Reproduce the lines of the data below between the line containing "You are a computer-use agent." and the line containing "(x=998, y=105)", both included, with nothing altered.

Dataset entries
↓↓↓
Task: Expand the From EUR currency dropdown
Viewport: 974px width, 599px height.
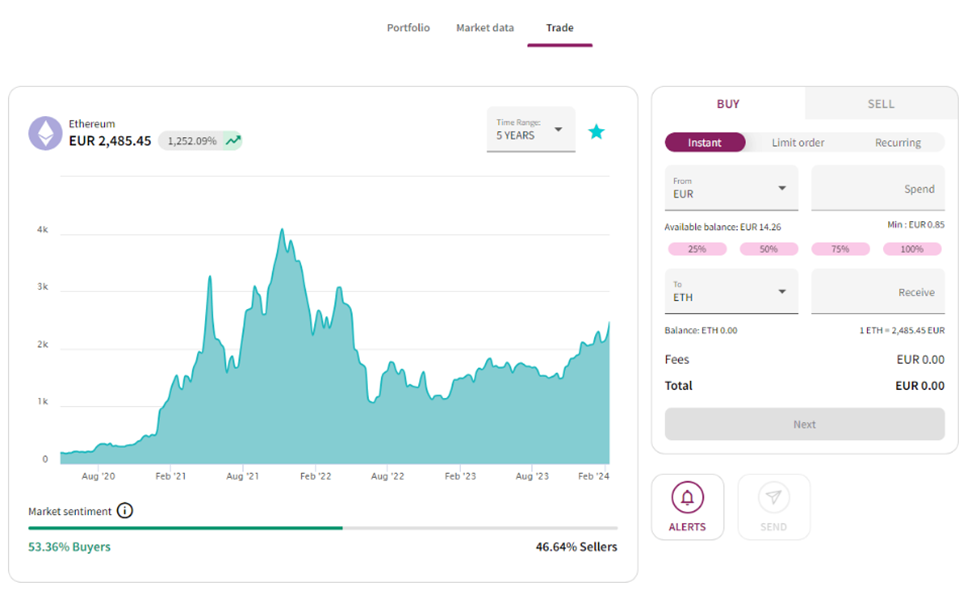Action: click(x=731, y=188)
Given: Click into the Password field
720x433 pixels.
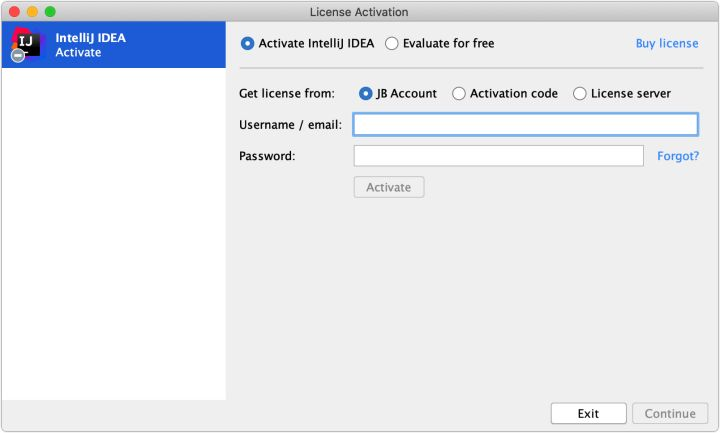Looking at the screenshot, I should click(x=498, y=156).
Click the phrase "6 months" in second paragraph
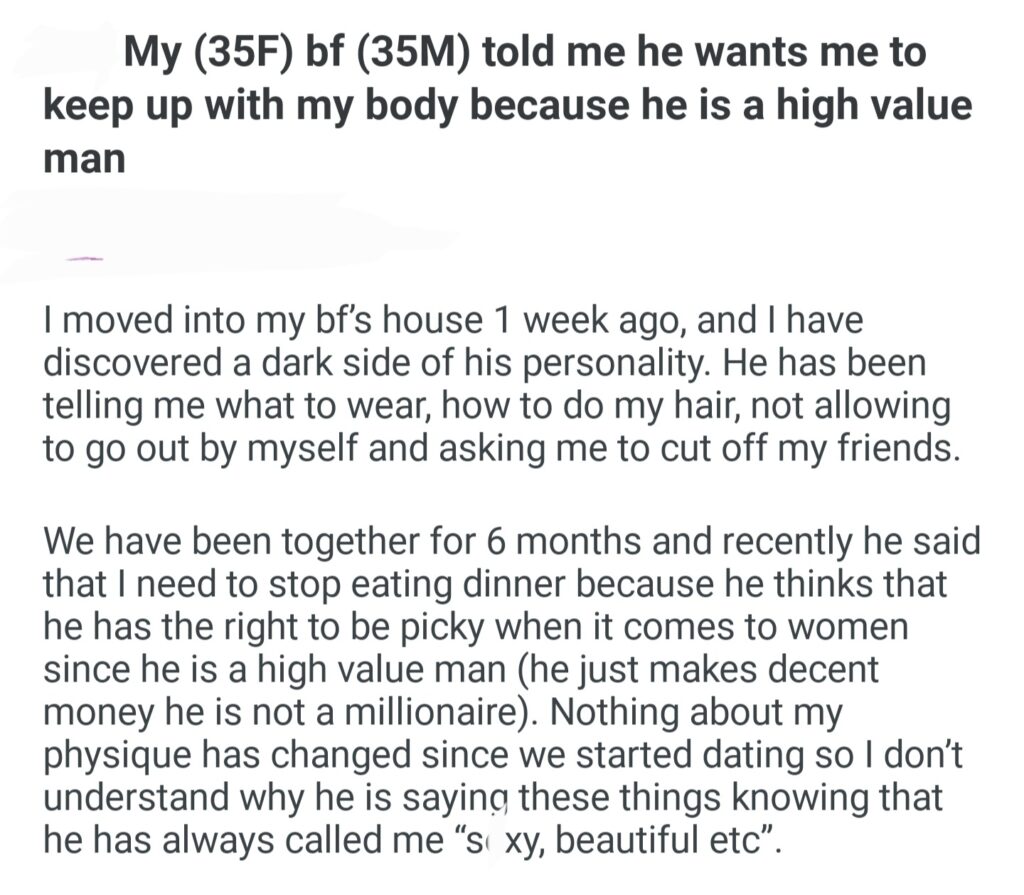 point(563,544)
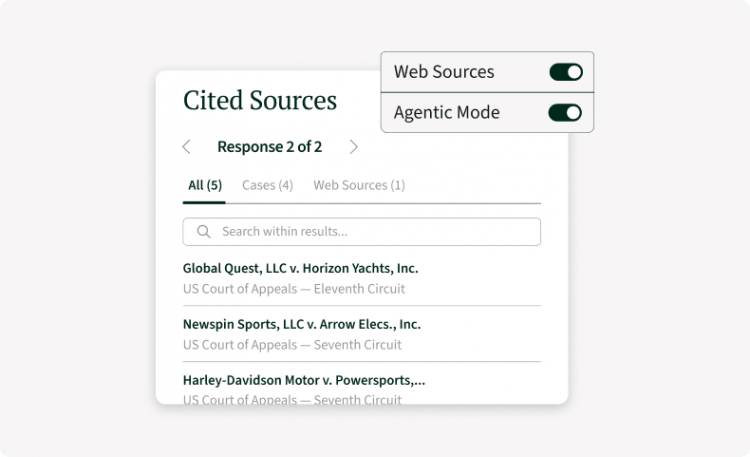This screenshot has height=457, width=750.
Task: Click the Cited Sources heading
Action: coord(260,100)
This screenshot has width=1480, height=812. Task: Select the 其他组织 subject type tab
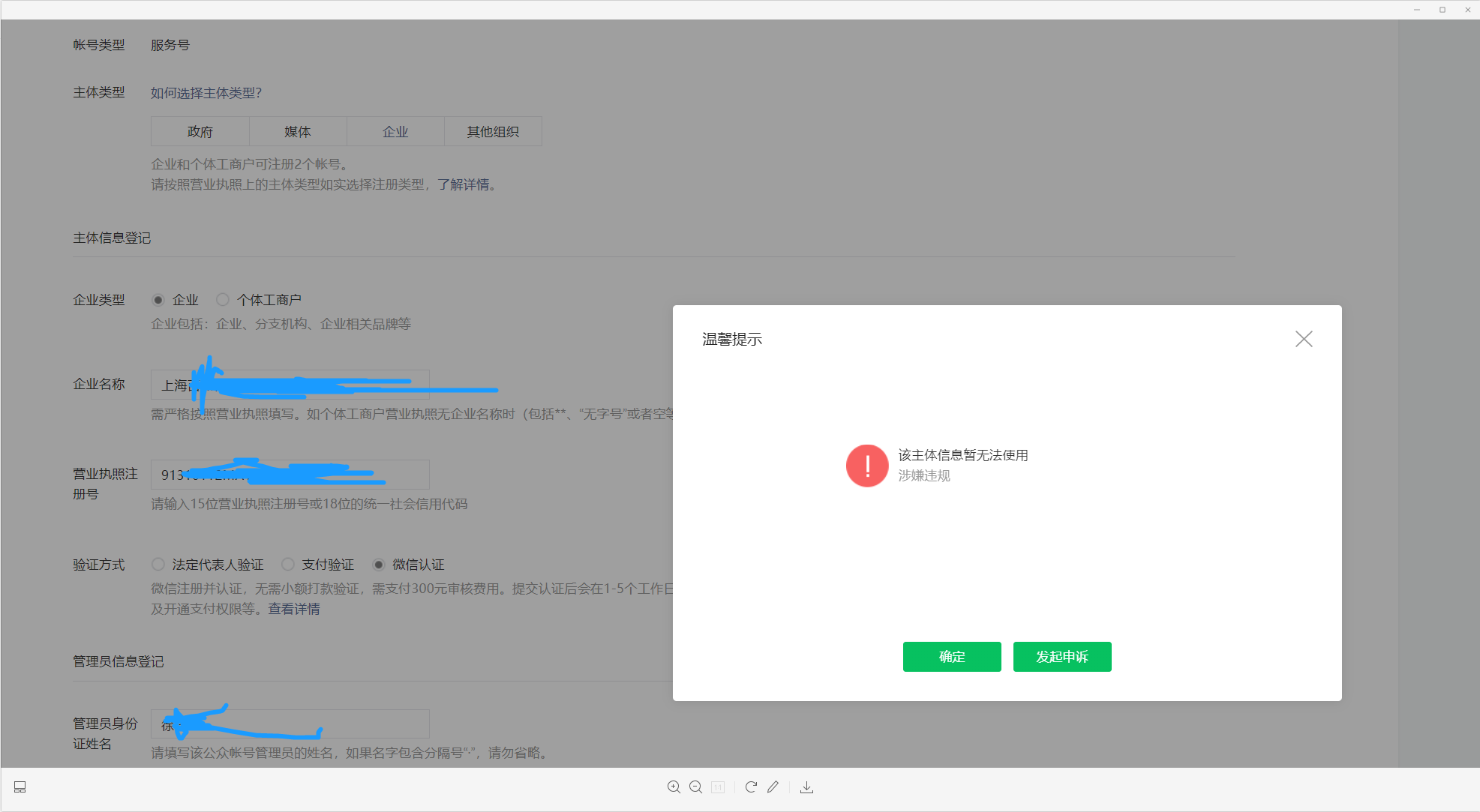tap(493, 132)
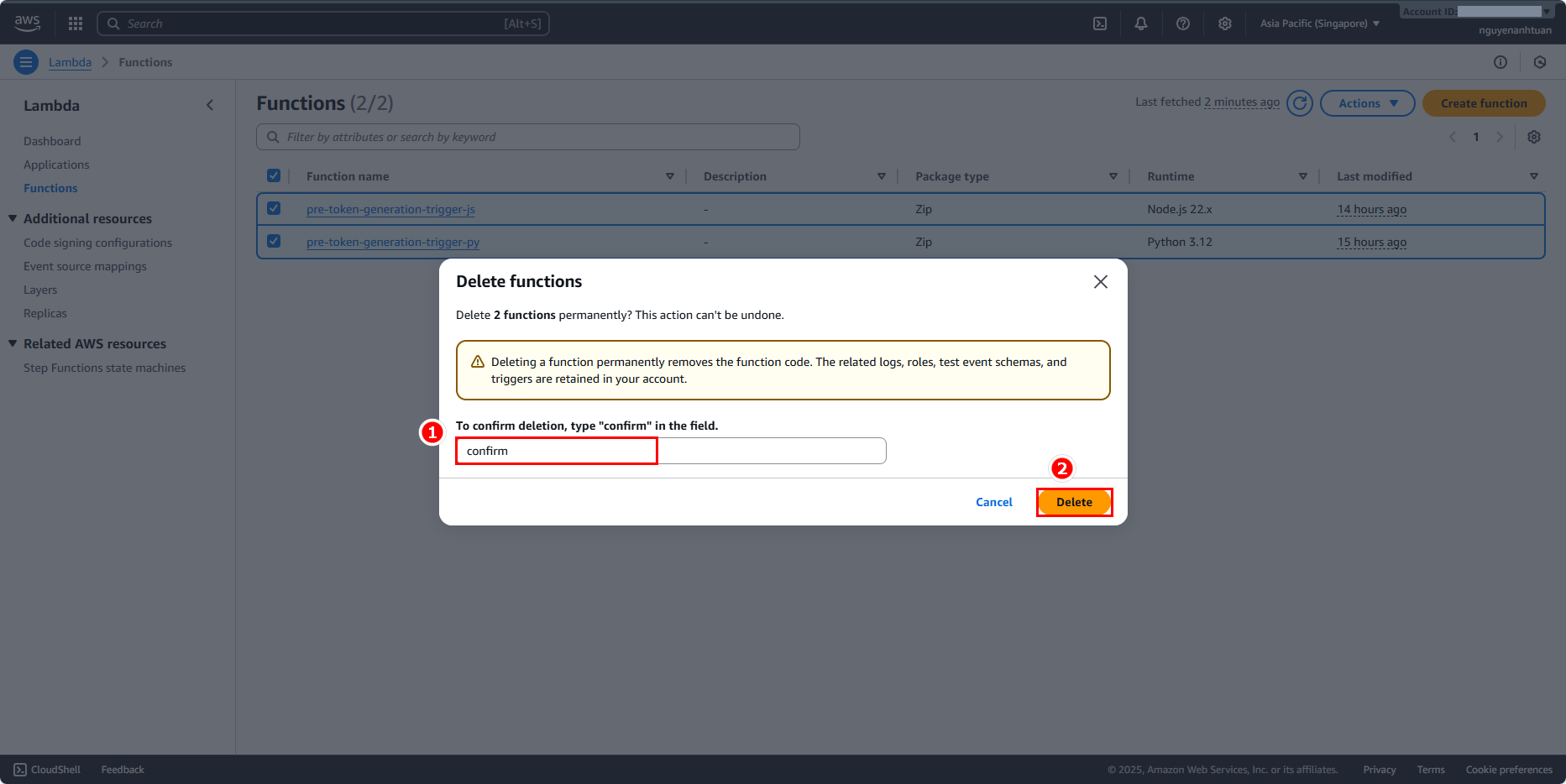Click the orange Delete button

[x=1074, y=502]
↑↑↑
↓↓↓
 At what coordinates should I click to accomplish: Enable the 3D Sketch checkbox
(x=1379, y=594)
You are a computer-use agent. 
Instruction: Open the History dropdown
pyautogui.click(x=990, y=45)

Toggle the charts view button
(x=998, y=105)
↑↑↑
■ FULL ANSWER:
You are a computer-use agent. 
Instruction: Open the History dropdown
pyautogui.click(x=990, y=45)

Toggle the charts view button
(x=998, y=105)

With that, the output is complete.